● **Action item**:
In the response, each entry below should appear again exactly as given.

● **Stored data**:
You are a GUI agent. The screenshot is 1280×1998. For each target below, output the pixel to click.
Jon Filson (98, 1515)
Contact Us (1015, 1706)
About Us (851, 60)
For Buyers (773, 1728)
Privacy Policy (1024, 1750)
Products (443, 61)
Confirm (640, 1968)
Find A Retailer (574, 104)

● **Expected output**:
You are a GUI agent. The screenshot is 1280×1998. For each target below, output the pixel to click.
Jon Filson (98, 1515)
Contact Us (1015, 1706)
About Us (851, 60)
For Buyers (773, 1728)
Privacy Policy (1024, 1750)
Products (443, 61)
Confirm (640, 1968)
Find A Retailer (574, 104)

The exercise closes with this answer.